Sie sei wieder bewusstlos geworden und habe am nächsten Morgen an einen Traum geglaubt. Der Vorsitzende Richter Hans Weiß nannte die Schilderungen allerdings kaum glaubhaft. „Es liegen Hinweise vor, dass Sie von der Schwangerschaft gewusst haben, diese aber verheimlichten.“

Die gelernte Gärtnerin, die aus Ungarn stammt und bereits fünf Kinder hat, hatte in jener Zeit in einer Fabrik in der Region Wurzen gearbeitet und in einer einfachen Gemeinschaftsunterkunft für Saisonkräfte im Wurzener Ortsteil Sachsendorf gewohnt. Zwischenzeitlich war auch gegen den ebenfalls aus Ungarn stammenden 24-jährigen Vater ermittelt worden.
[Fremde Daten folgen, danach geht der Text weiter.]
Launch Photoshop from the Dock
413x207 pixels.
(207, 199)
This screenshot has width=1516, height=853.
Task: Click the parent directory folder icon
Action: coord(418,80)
Auch er kam am 11. November in Untersuchungshaft, ist aber wieder auf freiem Fuß. Es gebe keine eindeutigen Spuren und Hinweise, dass er während der Entbindung oder der Tötung des Kindes anwesend oder beteiligt war. Daher bestehe gegen ihn kein ausreichender Tatverdacht mehr, hieß es. Die Elternschaft soll aber durch DNA-Untersuchungen eindeutig geklärt sein.

Der Mann soll nun als Zeuge aussagen.
Für den Prozess gegen die junge Frau sind weitere acht Verhandlungstage geplant. Das Urteil könnte demnach Mitte November fallen.